Иногда сквозь купол, из неба в небо, пролетают голуби, свистя крыльями, нежно нарушая благочестивую тишину. Да, перестав быть «христианским», великий храм остался все-таки храмом, домом Божиим, и тишина его поистине благочестива. Да и был ли он, мог ли быть и оставаться «христианским, только христианским», он, храм последней Премудрости Божией, так чудесно отразивший — помимо полного сознания строителей — всю полноту Божественной триипостасности? И кто знает, не оттого ли именно, что не было у людей, создавших его, этого реально-действенного сознания Троицы, что они все-таки считали его христианским, только христианским, храмом, — не оттого ли теперь стены его голы, сломаны, затерты кресты, замазаны святые лики, и там, над лишенным завесы алтарем, в среднем своде, лишь чуть видна, как громадная склоненная тень, голова Богоматери?
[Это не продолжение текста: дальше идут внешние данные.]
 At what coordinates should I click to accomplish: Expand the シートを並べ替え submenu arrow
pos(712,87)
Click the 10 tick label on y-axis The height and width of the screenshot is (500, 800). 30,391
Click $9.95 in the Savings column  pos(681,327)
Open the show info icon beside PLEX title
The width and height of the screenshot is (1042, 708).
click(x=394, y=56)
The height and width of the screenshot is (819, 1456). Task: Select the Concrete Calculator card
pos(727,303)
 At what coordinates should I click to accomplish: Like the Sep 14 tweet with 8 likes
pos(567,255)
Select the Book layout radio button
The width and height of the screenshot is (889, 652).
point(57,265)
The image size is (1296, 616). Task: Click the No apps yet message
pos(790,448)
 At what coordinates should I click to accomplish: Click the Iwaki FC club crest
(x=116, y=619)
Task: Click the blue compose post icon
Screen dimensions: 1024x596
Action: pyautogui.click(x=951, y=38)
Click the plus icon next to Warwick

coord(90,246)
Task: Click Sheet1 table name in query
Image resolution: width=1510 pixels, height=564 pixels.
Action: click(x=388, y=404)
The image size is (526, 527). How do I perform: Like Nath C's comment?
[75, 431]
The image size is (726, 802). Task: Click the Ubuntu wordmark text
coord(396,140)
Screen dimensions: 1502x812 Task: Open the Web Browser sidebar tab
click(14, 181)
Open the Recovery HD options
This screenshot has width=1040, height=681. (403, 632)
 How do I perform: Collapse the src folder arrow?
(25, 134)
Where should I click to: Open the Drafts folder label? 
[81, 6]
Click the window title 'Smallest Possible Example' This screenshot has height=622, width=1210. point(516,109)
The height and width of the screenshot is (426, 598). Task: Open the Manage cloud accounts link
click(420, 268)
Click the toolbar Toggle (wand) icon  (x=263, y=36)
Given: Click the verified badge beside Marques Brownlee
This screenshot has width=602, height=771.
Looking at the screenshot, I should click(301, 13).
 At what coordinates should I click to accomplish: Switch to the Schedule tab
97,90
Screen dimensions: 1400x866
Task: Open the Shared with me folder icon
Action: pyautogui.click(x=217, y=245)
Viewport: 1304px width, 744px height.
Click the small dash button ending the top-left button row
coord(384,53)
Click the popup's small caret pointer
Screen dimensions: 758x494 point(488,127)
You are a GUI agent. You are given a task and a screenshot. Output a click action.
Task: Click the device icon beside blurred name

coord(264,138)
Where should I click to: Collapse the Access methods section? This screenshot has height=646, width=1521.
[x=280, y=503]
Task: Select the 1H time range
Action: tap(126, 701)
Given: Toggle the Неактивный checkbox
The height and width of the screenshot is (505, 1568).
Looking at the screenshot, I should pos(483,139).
В храме молитвенная тишина. Люди приходят, благоговейно сняв обувь, становятся к стене поодиночке, а чаще вместе, и молятся. Долго, тихо, мирно опускаясь на колени или садясь и потом вместе, враз, подымаясь. Видно, читают вместе одну и ту же молитву. Они молятся Отцу, не зная Сына. Отцу без Сына, теперь, когда уже был Сын! И здесь, в этом храме всех трех — был, но ушел. Алтарь его пуст. Алтарь — в средней нише и обращен прямо к востоку. А Мекка — Иерусалим магометан — лежит к юго-востоку, — и вот ныне главный алтарь в мечети Айя-София не в середине храма, а чуть-чуть правее. Желтые, свежие циновки, сплошь устилающие пол, низкие лампады, кое-где низкие скамьи и подушки — все это как бы стягивается, влечется устремлением вправо; слегка, полузаметно, но упорно, и если вы это увидите, то уже нельзя отделаться от какой-то мутящей тоски, от впечатления внешней перекошенности всего здания, такого старого и стройного в своей сущности.

Какой крошечный, низенький балдахин над новым алтарем магометанским и как величествен широкий купол над древним пустующим алтарем. Но все молитвы, все воздыхания обращены туда, к этому крохотному балдахинчику, указывающему направление Мекки. «Един Аллах, и Магомет — пророк его!»

Я сидел на низкой ступени у главного входа, прямо против алтаря, смотрел в побледневший простор великого завоеванного храма с его тенями херувимов на стенах, чуть видными, жалкими и страшными, точно отошедшими; видел вьющиеся вправо, вкось циновки; слушал крылья пролетающих вверху голубей и тихие, чистые, такие чуждые мне, такие неподвижные, косные молитвы чуждых людей — Богу-Отцу без Сына. И мне становилось жутко.